Plus... Mr. Jones, Mr. Jones, Mr. Jones
By David Gardner
Alexandria, VA (Jan. 5, 1999) -- The Rule Breaker Portfolio maintained its early fledgling lead over the 1999 market indices Tuesday, despite slightly underperforming. The Breaker Port was up 1.29%, a sliver less than the S&P 500's 1.36% and a half percent less than the Nasdaq's 1.96%.
Every year in Rule Breakerdom, we partially wipe the slate clean and start over. I say "partially" because the historical percentages are all that really matters, but we definitely do enjoy following our money on a year-by-year basis, and -- like screaming college basketball fans -- try to get up in the market's FACE every 365 days with our big foam #1 fingers.
It's been interesting seeing how much big stocks continue to outperform small ones. I see that the Russell 2000, a small-cap index we track on our main page at http://quote.fool.com, was once again weak in the face of S&P and Nasdaq big-cap strength. I'm wondering whether we are in fact entering a new business climate in which only the companies that have global aspirations and legitimate global possibilities will thrive. It's entirely possible, though unprecedented. If this is the case, we may continue to see the Russell 2000 underperform the big market averages, even though over most of the rest of this century, small caps have been the best place to be. I still believe in and enjoy small-cap investing, though it's been frustrating to see a small-cap like 3Dfx (Nasdaq: TDFX) get so little respect from institutional money managers. The message for the past few years has been, "If you ain't big, you ain't noticeable."
I want to personally welcome a new entrant into our Hall of Portfolios, none other than the Harry Jones Portfolio. Harry will be around a long time in Fooldom, taking a very simple approach appropriate for any newcomer who's looking to get started Foolishly and correctly on the road to investment success. You can read Harry's second report today right here, as well as read about him and his investment principles here. We've all been ribbing Mr. Jones about how much he paid in commissions yesterday for his first trade, but you have to remember this is the work of a new investor who doesn't have -- and may never own -- a computer. He's making his own decisions with his money, paying no mind to the Wise, and he'll make a few mistakes like any of us. The key is to learn from one's errors.
By the way, for those interested in keeping up with the Joneses, you'll need to bookmark the page right here because it's not officially listed in the Hall yet. Should be a quick worthwile read every night.
Harry's Port did right about what the market did today. Did yours?

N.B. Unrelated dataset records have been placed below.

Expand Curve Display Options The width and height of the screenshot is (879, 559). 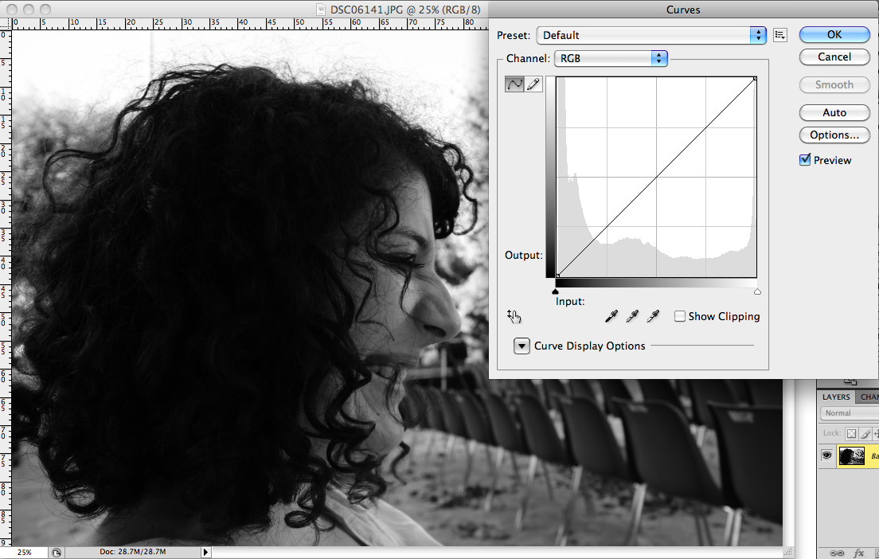(522, 346)
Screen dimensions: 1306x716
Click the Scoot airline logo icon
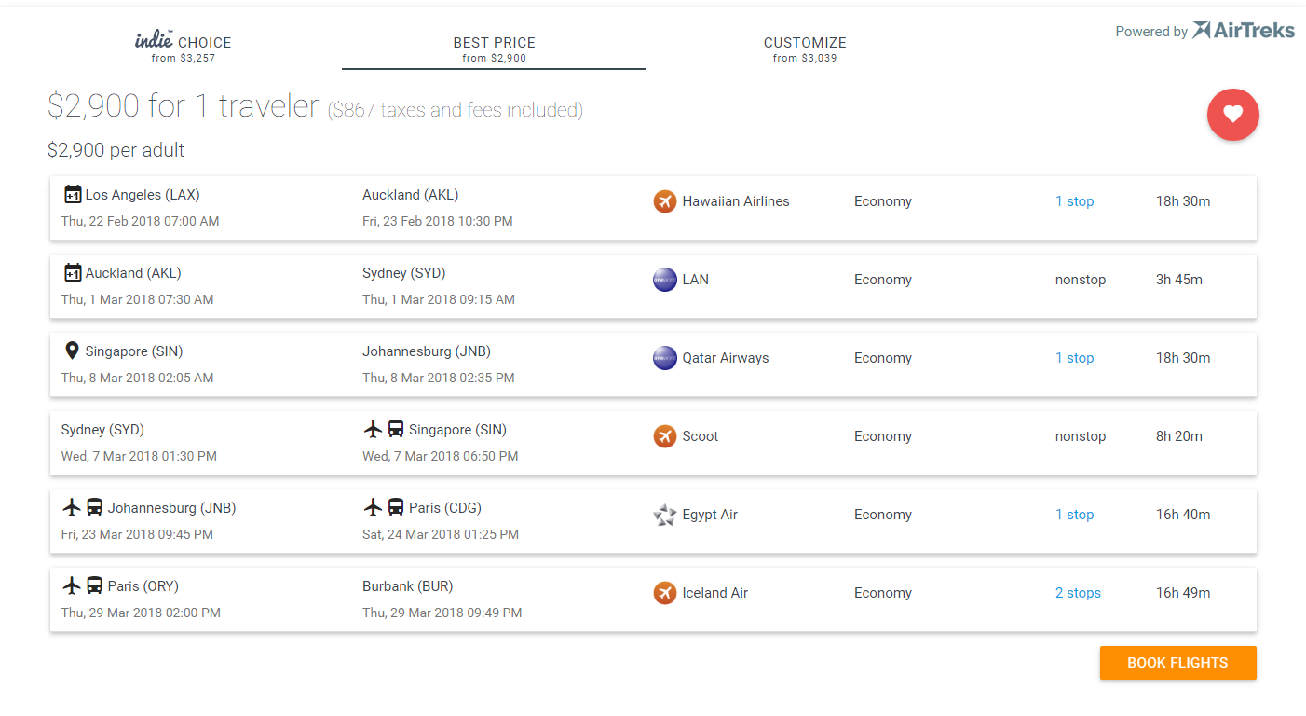click(664, 436)
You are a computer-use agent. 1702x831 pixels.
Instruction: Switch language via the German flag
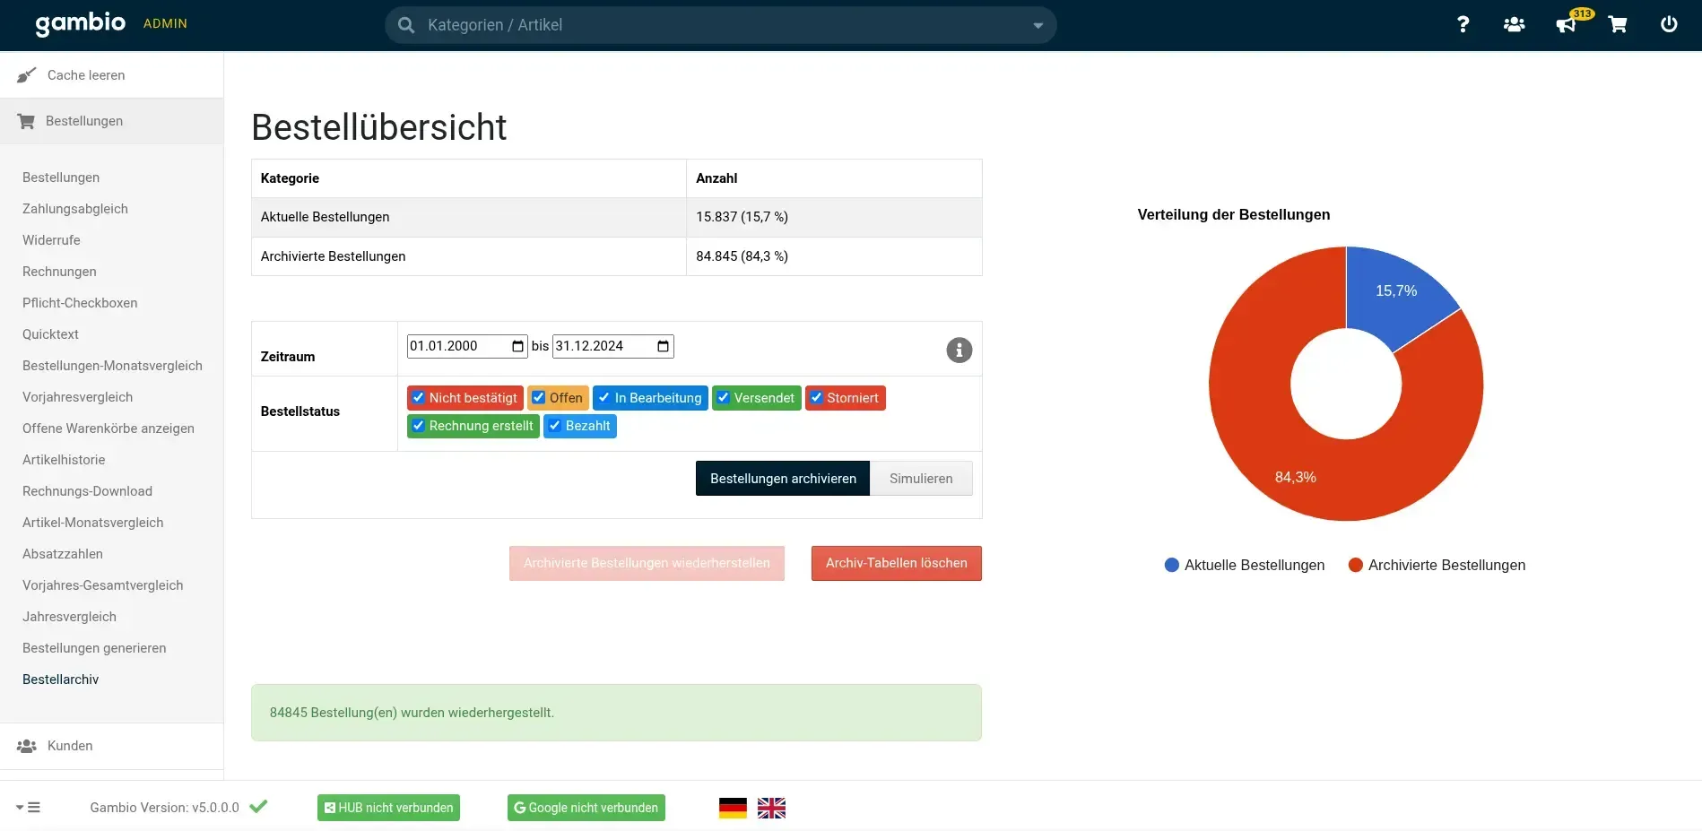coord(733,808)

As for our own stocks, we lost to the market today, so in Foolish fashion let's headline our list of losers. For the many new people coming into Fooldom tonight for their first time, this is the way we do things: We usually do the exact OPPOSITE of whatever Wall Street does. In this case, you'll almost NEVER see ANY Wall Street type on financial TV even admitting he has any losers, let alone study them out front of people in order to learn from mistakes made. The average Wall Street suit -- what at Fool UK they call the "stripey-shirts" (there's a lovely UKism, for you) -- needs to maintain a bulletproof exterior because his company's image depends on it. Like the glass facades of the crystal skyscrapers of the Wise, no scratches allowed. Unfortunately, the unforgiving lens of accountability will continue to expose all the many scratches, in future -- as it already is, at present.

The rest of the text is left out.